Study finds eating disorders increased during pandemic among adolescents


Emergency division (ED) visits and hospital admissions for eating disorders increased during the COVID-19 pandemic in adolescents aged 10-17 years, as did ED visits among younger adults and older adults, based on new analysis. The findings have been revealed in CMAJ (Canadian Medical Association Journal).

Using ICES knowledge, researchers in contrast noticed and anticipated charges of ED visits and hospitalisations for eating disorders in adolescents (10-17 years), younger adults (18-26 years), adults (27-40 years), and older adults (41-105 years) earlier than and during the pandemic (January 1, 2017 to February 29, 2020).

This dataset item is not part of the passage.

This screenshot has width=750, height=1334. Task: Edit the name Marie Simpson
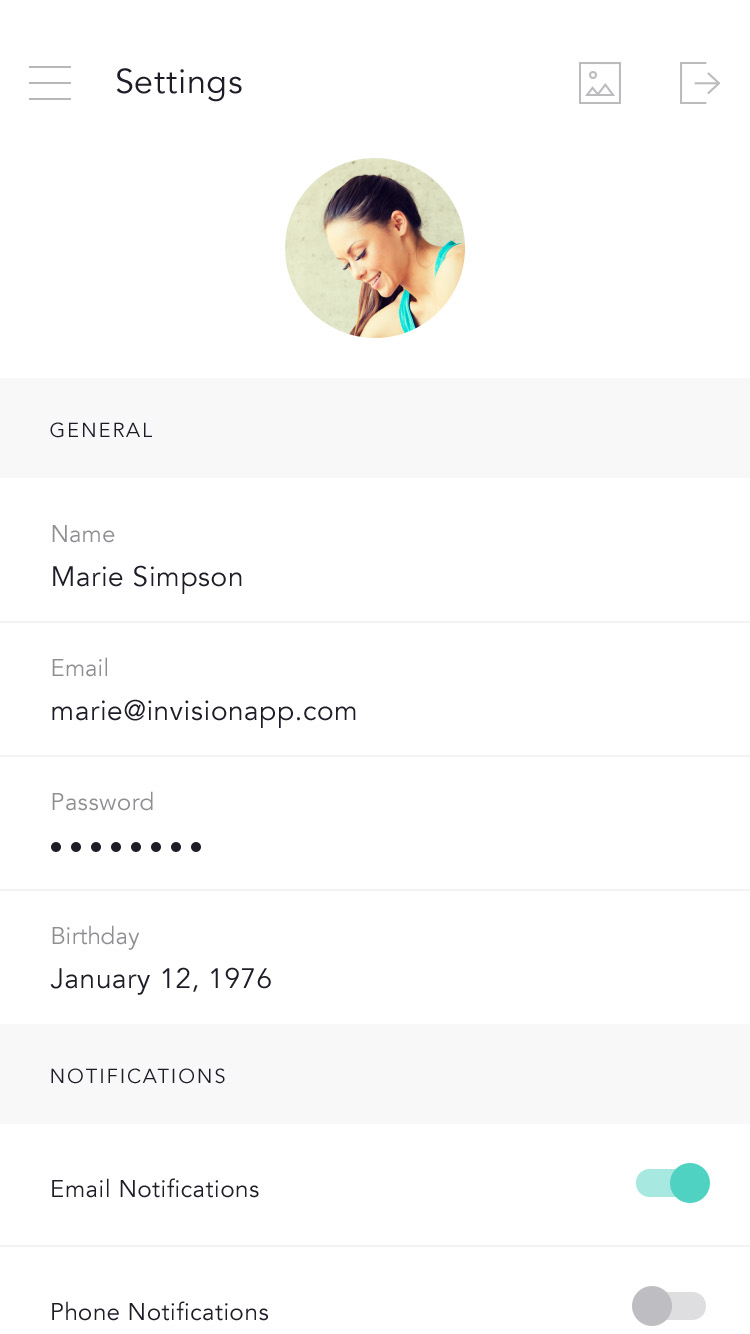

“A combination of risk factors — including isolation, increased time spent on social media, extended time spent with family, decreased access to care, and fear of infection — may contribute to an increased risk of the development or exacerbation of an eating disorder,” write Dr Alene Toulany, an adolescent drugs specialist at The Hospital for Sick Children (SickYoungsters) and adjunct scientist at ICES, Toronto, Ontario, and co-authors.

Additional elements which will have contributed to the rise in eating disorders embody concern about well being and train with the closure of gyms and different alternatives for bodily exercise and family stress.
The authors advocate extra funding in eating dysfunction packages for adolescents and adults, in addition to continued analysis.

“Our findings reveal significant variations in the utilisation of acute care services for eating disorders across different age groups. This highlights the need for a nuanced approach to allocating mental health resources and expanding system capacity and resources dedicated to both adolescent and adult eating disorder programs,” mentioned Dr Toulany.

“Further research is needed to determine the degree to which the surge in acute presentations is attributable to new eating disorders or exacerbation of pre-existing eating disorders,” the authors conclude.